When I graduated I lost my mother and grandfather, and again tried to numb myself and not face things. It got progressively worse, and my porn watching got more and more deviant until everything overwhelmed me and I had a nervous breakdown. I pulled through but still had no idea what was wrong with me. When I was 28 I had my first girlfriend in awhile. We started dating and again things felt great, like I was really into her, but they didn’t because I couldn’t deal with emotions. I knew there was something wrong with me but I couldn’t figure it out. It ended and again I knew there was something else behind it but I couldn’t figure it out. With the help of a social worker and shear luck I found this place. When I started to read the journals it was insane. Y’all are just like me.

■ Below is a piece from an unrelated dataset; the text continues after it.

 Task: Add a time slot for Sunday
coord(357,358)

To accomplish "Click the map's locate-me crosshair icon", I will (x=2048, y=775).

So here I am. After many, many, relapses, I think I finally have the courage to get through this. My longest streak was 28 days. This journal will hopefully help get me to my goal of 30 days and longer. I’ll start on day 3 as I’ve been going for that long. Thank you for others who share here and everyone who offers positive support.
August 8, 2013
Hi everyone, I’m “P” and I just turned 30.
I’ve struggled off and on again with porn addiction for the past 9 years, and had struggled to kick it. It started off innocently enough with basic porn, but then spiraled out of control and ended up with hardcore fetishes like shemale porn and domination. I never really knew what was “wrong” with me, and always tried different ways to fight the urges.
This site and the people who are on it have changed my mindset completely. It was great to find a site in which people were so open and caring, so much so that there are “trigger” alerts in certain posts. And it was healing to kind of hear people from the gay and lesbian community talk about the differences in sexual orientation and debunk some of the stuff I was worried about in my brain.
For me what I realized was that I was just a spoiled, scared, low self esteemed guy from the suburbs who never had the guts or know how to really live his own life or explore himself. To hide from that pain I turned to alcohol and porn.
Even when I had relationships with women, the only girls I could date were “wounded animal” types; women who had problems bigger if not the same as me. We would spend time trying to fix one another or just having a ton of sex, and never really worked toward a relationship.
This summer I traveled across the U.S. for a month, took a wilderness course, planned a career change and started to build my confidence back up by reconnecting with positive people in my life. I feel different for the first time in years, it’s almost like I’m doing all the things I should have done in my 20’s now.
I recognized that the shemale urges come when I am lonely, feeling down, when it’s really rainy outside, etc. The porn was my emotional crutch to numb what I was going through. Now instead I call people, play my guitar, watch a funny video or read an inspiring story on here.
I guess I just want to thank y’all for having this community and making me feel more comfortable with what I am going through.